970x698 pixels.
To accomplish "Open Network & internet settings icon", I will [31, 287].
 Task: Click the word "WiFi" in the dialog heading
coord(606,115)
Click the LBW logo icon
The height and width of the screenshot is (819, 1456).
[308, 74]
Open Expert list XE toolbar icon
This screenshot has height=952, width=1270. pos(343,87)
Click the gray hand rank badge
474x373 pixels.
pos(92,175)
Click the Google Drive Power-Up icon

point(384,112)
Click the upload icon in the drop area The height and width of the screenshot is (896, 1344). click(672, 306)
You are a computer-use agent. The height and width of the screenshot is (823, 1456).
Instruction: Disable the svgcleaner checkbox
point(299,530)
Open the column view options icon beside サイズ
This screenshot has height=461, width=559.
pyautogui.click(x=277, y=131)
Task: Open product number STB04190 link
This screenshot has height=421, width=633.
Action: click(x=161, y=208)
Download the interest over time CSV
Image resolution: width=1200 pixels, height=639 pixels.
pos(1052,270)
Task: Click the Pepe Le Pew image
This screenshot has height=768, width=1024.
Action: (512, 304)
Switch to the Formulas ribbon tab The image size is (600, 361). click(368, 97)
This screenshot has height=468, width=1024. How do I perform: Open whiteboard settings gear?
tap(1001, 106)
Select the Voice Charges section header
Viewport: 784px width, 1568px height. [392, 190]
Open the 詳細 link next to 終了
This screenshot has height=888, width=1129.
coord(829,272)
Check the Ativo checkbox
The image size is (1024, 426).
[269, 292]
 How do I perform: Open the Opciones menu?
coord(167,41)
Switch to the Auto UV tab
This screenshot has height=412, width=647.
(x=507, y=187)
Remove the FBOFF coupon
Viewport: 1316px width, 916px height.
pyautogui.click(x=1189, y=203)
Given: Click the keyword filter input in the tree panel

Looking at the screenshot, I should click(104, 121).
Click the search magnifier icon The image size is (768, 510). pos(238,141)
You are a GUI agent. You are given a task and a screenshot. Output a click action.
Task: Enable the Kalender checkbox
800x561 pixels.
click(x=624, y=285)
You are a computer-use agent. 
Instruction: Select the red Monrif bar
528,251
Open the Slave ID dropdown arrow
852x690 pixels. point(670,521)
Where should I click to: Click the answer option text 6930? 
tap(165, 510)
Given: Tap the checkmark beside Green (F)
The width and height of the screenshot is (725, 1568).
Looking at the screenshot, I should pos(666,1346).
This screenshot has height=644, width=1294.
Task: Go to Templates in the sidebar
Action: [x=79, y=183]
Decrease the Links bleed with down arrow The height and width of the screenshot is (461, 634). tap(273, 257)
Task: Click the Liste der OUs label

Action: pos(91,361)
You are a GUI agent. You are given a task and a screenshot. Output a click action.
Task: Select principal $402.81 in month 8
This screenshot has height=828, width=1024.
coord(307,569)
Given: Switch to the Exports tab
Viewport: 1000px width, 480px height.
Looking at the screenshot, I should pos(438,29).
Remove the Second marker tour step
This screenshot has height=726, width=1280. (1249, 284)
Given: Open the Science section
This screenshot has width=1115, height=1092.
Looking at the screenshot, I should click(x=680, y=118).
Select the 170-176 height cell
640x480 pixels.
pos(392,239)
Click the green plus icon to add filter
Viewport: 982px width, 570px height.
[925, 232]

WHAT YOU NEED TO DO: The expected result is every line above containing the string "computer".

PROBLEM SOLUTION:
You are a computer-use agent. The height and width of the screenshot is (823, 1456).
You are a computer-use agent. 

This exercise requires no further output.